Today’s post is directly connected with Thursday’s since it features two clips from films with Lyda Borelli.
The first clip is taken from Carmine Gallone’s La falena (literally, The moth, 1916, a title that also calls to mind yesterday's butterfly theme), inspired by Henri Bataille’s play La phalene (1913); the second is an extract from Gallone’s Malombra, an adaptation of Antonio Fogazzaro’s 1881 eponymous novel.
In La falena Borelli starred as Thea, a sculptress diagnosed with phthisis right before her marriage with Filippo. Abandoning him, she decides to live dissolutely until her death. Yet, as her health rapidly declines, she organises a last party, inviting also Filippo. The man doesn't turn up, though, since he got married with another woman. In a last theatrical and desperate act, Thea shows herself naked to her guests, so that they will remember the perfection of her body after her death, then she commits suicide.

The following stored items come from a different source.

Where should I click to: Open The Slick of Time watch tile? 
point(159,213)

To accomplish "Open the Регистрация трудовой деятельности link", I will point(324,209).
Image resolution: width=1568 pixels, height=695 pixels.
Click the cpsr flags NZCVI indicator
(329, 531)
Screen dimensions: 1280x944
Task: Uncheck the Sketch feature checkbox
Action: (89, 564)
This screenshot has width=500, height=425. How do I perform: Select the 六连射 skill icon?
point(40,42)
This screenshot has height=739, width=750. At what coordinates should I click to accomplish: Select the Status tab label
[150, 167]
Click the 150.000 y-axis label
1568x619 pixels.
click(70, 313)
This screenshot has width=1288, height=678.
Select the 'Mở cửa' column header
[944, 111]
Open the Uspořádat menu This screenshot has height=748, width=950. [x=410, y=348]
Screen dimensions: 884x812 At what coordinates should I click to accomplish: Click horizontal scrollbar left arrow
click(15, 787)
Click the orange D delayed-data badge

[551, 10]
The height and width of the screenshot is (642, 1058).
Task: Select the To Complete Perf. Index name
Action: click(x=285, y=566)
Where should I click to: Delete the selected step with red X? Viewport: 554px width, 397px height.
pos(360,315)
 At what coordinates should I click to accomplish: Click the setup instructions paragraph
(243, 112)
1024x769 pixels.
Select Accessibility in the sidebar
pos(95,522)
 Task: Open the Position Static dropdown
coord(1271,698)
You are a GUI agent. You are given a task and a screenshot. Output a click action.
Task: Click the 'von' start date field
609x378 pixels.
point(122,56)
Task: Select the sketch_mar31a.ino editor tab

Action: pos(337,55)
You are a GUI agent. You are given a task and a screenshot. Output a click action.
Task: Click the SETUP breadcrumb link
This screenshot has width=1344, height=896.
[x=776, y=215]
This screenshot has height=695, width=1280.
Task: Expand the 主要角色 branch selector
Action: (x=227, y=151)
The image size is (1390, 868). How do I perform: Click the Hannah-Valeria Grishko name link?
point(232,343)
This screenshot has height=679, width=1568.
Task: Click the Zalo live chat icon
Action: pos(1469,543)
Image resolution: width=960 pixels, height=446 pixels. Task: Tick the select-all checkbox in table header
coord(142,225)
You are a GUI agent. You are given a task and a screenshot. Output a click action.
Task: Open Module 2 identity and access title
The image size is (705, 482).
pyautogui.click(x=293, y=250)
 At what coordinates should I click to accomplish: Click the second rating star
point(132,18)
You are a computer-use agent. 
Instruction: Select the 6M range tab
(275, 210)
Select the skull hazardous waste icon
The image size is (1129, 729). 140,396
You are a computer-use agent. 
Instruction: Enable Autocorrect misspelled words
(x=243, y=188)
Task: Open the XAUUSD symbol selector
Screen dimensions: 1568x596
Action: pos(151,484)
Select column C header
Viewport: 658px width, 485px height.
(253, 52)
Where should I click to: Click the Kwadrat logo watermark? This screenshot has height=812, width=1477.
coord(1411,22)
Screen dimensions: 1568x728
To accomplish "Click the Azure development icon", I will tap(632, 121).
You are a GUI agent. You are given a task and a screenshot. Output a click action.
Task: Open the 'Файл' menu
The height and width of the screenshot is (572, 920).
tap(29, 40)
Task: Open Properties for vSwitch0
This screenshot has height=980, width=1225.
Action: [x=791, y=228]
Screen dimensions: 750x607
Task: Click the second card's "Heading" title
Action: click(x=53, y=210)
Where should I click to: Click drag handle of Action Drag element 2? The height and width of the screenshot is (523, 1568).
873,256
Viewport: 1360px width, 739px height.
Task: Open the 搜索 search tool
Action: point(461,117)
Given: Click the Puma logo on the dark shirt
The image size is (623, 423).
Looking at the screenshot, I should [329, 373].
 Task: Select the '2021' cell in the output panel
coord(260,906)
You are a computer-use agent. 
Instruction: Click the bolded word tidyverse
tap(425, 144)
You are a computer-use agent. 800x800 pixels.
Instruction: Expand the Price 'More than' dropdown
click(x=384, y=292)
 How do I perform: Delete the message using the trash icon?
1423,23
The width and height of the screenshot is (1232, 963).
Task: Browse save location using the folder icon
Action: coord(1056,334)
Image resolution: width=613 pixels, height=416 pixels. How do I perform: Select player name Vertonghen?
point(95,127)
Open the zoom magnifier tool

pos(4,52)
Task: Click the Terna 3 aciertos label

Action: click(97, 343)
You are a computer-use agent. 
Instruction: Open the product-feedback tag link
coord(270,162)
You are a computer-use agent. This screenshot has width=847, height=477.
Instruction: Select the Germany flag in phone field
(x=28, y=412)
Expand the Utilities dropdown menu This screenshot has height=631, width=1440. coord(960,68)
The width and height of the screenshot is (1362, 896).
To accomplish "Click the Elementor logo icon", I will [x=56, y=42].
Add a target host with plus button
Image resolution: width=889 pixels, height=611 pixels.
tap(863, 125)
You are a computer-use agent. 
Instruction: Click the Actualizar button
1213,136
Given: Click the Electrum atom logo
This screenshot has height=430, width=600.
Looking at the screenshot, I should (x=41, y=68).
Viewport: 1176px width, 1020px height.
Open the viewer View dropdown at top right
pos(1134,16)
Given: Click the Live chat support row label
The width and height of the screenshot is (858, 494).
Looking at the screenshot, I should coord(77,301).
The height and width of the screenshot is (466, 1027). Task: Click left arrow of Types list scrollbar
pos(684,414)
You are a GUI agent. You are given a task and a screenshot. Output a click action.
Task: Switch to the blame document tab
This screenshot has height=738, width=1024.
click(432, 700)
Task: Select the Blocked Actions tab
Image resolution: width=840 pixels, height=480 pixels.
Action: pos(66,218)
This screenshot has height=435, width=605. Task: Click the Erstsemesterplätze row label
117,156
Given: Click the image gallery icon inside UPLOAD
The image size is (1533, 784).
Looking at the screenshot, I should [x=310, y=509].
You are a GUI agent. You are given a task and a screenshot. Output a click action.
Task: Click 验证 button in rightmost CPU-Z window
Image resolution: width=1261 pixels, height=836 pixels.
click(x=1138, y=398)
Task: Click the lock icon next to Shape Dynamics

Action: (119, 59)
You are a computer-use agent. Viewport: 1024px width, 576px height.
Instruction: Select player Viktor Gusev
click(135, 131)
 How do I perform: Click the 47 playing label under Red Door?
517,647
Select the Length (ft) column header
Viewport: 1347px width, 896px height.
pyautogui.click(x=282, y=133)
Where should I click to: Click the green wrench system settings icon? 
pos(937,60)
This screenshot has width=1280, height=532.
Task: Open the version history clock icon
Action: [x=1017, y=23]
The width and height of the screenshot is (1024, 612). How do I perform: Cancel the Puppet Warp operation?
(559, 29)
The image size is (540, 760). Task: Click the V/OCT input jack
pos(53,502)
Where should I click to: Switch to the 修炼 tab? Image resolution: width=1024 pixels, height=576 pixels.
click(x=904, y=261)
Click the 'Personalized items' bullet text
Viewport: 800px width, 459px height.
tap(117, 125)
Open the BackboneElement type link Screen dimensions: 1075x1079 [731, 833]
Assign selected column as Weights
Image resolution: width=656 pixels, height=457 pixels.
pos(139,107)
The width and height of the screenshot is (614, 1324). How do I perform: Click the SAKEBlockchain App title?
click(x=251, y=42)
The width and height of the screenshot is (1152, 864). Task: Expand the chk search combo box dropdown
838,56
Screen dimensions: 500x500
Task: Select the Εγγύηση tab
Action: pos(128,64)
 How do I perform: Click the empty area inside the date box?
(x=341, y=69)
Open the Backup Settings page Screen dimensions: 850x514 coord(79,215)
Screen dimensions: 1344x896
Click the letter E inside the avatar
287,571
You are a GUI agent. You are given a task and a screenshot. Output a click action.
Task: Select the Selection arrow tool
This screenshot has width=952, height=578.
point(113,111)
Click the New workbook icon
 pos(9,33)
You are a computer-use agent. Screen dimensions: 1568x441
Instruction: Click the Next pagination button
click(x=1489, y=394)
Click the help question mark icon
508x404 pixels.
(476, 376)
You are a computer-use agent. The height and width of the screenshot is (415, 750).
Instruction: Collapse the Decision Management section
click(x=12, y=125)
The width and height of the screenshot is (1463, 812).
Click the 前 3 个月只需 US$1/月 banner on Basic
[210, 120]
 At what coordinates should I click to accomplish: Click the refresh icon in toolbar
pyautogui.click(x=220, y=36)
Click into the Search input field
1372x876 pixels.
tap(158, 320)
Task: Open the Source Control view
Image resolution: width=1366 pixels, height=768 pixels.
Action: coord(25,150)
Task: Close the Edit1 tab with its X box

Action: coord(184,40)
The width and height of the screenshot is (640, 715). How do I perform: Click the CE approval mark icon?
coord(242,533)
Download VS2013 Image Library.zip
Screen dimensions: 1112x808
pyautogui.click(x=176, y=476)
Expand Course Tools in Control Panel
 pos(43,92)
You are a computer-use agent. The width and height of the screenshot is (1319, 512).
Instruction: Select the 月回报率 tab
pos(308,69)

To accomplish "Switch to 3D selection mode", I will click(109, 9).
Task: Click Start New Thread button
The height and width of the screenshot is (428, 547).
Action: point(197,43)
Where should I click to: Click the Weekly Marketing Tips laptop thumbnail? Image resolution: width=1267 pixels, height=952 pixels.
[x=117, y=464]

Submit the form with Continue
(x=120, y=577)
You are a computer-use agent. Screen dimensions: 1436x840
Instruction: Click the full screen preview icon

In Malombra, Borelli starred next to handsome Amleto Novelli. The film told the story of Marina di Malombra obliged to live in a castle on the Lake Como until the day of her wedding. After reading letters written by an ancestor called Cecilia, she discovers the latter was driven to death by her uncle. Identifying with Cecilia, Marina decides to revenge her, murdering her uncle and also her suitor (a sort of typical femme fatale/diva behaviour...), before throwing herself from a mountain.
Though the two clips are very short they provide some good examples of early diva behaviour in action and could maybe help understanding better the grand gestures and movements the "borellismo" trend implied.